The 10 Commandments of Apartment Hunting

So your current lease is almost up, you’re finally saying goodbye to your dorm, or you’re leaving Mom and Dad for your first apartment. What now? Apartment hunting is an incredibly long and time-consuming process that most people will agree really sucks. However, it doesn’t have to be difficult. Take a look at my 10 commandments of apartment hunting and your search will feel much more manageable!

 

1. Thou shalt take reviews with a grain of salt

I’m not saying you shouldn’t read reviews on buildings and management companies, you absolutely should. However, you have to remember that people are much more likely to leave a review for a bad experience than a good one. When reading reviews of a building, look for patterns. Did one person have issues with plumbing or did five? Single-case incidents are fine, but back away from a place with several of the same incident.

 

2. Thou shalt ask property managers ALL the questions

When touring a potential apartment, do not shy away from questions. Did a particular review worry you? Bring it up. See a fixture in the unit that might be a concern? Bring it up. Here are a few standard questions that you should always ask at a showing:

    How are maintenance issues reported and handled?

    Is the building/unit pet friendly?

    What is the property’s smoking policy?

    Can holes be drilled/nailed in walls?

    What kinds of people live in the building? Students? Families?

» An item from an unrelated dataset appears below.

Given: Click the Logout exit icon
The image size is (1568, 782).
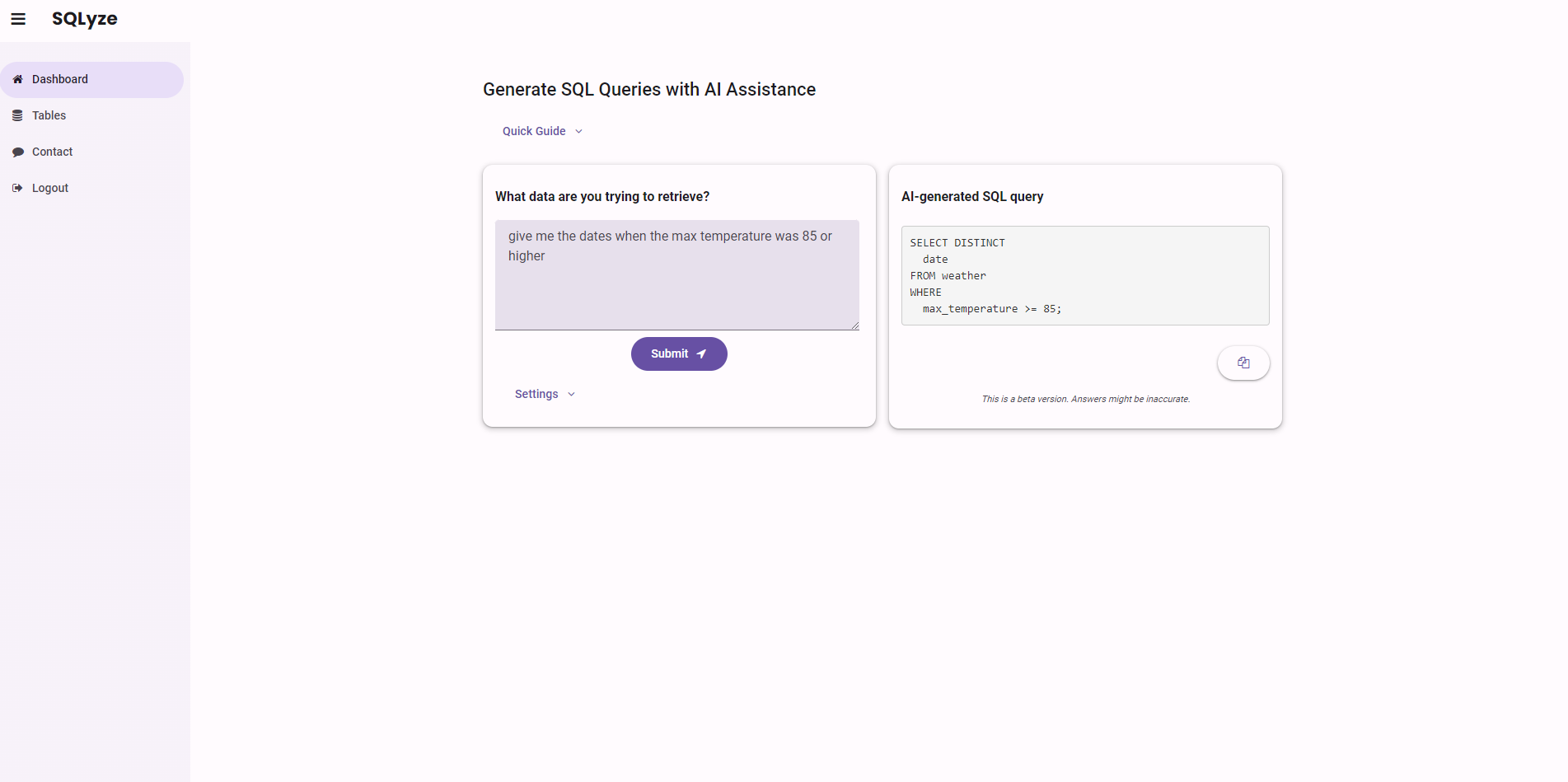Looking at the screenshot, I should point(17,188).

3. Thou shalt not forget about utilities

Most apartment listings do not include utilities in the price. Always, always, always ask if they are. If not, ask which are paid through the building and which the renter is responsible for. When setting your budget or search criteria, aim lower to account for the added price of utilities. You can find average utility costs by city or state online to help your estimates.

 

4. Thou shalt explore many different listing sites

There are so many sites and apps to help you search for listings, which is incredible but also pretty daunting at first. Not all sites are created equal and everyone has their own preferences. Play around on a few at first to figure out which you like the best, but don’t lock yourself into just one. And don’t forget about your local Craigslist! Here are a few sites to start your search:

Zillow

Rentler

Apartments.com

Craigslist

Rent

 

5. Thou shalt be wary of listings with no pictures

A listing without pictures is always a red flag for me. It says that there’s something about the apartment that might put people off in a picture or that the property isn’t managed well and no one can be bothered to take pictures. Now this doesn’t have to be a hard and fast rule. If the description or specs of a listing look great to you, schedule a showing! But don’t make any decisions without some sort of visuals.

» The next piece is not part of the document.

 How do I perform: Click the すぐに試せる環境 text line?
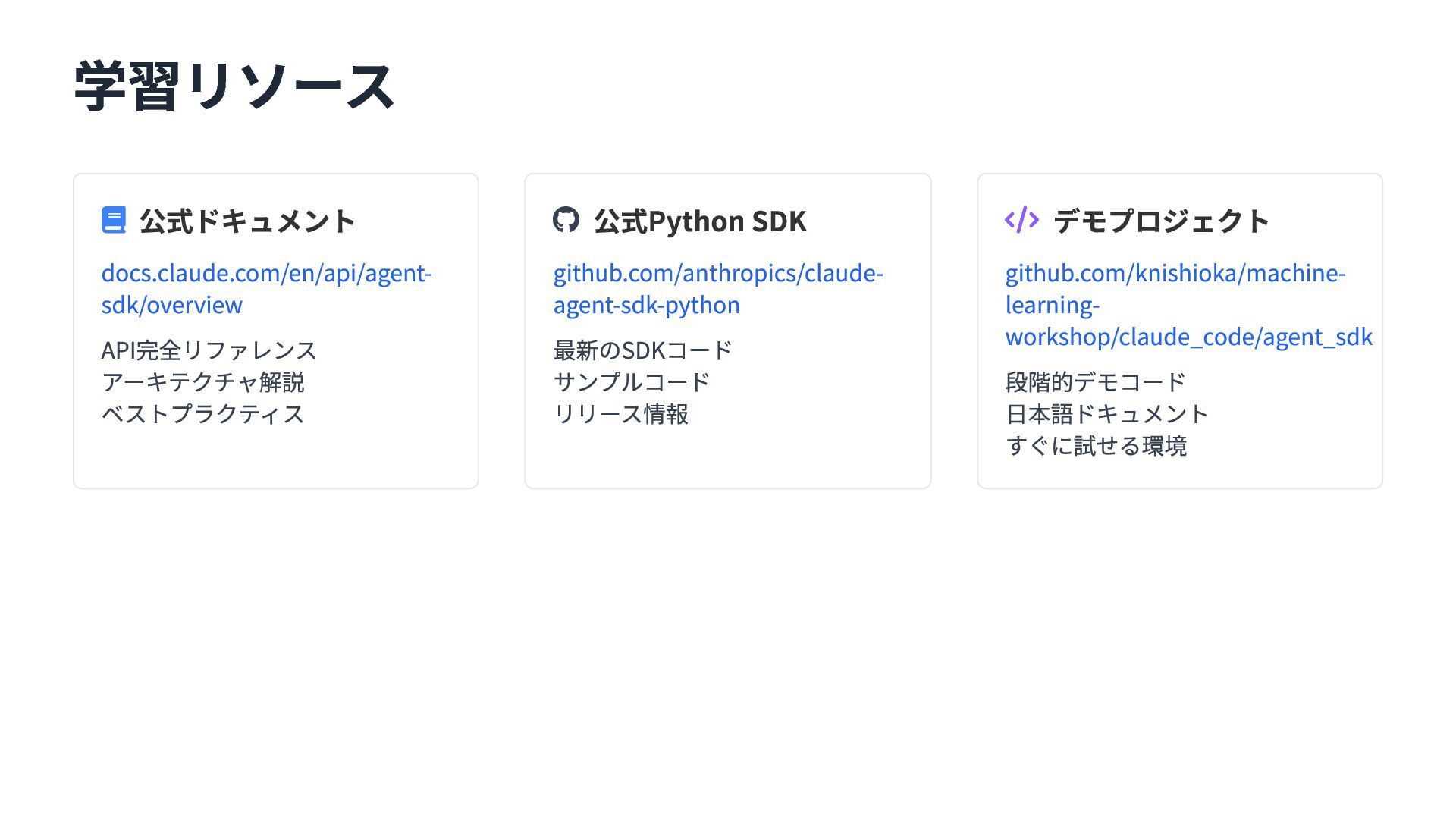click(x=1096, y=446)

6. Thou shalt take roommates into consideration

If you’re moving in with roommates or a significant other, everyone should be doing an equal share of searching and calling. Don’t let one person shoulder the burden. Before you even start your search, you should sit down and make a priority list for your ideal apartment. Write down things that everyone agrees are “needs” followed by a list of “wants.” This will make the search much easier and ensure everyone is happy with the result.

 

7. Thou shalt start thy search early

This is an important one. You never know how long the apartment hunting process will take. You could stumble on the perfect place in a week or you could be searching and touring for weeks. If you have the luxury of knowing the exact date you need to have a new place locked down, start searching two to three months in advance. More and more listings will be posted closer to their date of availability but if you already have a good idea of what you want, you won’t be nearly as rushed when the time comes!

 

8. Thou shalt do research into the neighborhood

This especially applies to bigger cities. You might feel like you know an area really well but you should always take a walk or drive (or both) through the neighborhood and surrounding area of a property before making final judgments. Figure out what your commute to school or work will be, find your nearest convenience and grocery stores, and visit the area both during the day and at night. You’ll be glad you did.

 

9. Thou shalt not gloss over the tiny details

There are so many things to consider when searching for a new apartment. Stay organized and make notes about the places you’re considering. Take into consideration the laundry facilities, property policies, past rent increases, and anything that may affect you now or down the road. Most lease time frames start at one year so you should be 110% sure that a unit is right for you now and will continue to be right for you for the next year.

10. Thou shalt not give up hope

Apartment hunting will never be easy and most of the time, won’t even be very much fun. When it starts feeling hopeless or yet another possibility falls through, I recommend starting a collection of ideas for your new place: a Pinterest board of decorating ideas, a list of the fun things you can buy to make your rental feel more homey, anything that will keep you motivated towards the end goal. Stay excited, take breaks, and don’t give up. You’ll find your new home.

I hope these tips make your next apartment search much easier! The task doesn’t have to be nearly as terrifying as it can seem at first. Happy apartment hunting, collegiettes!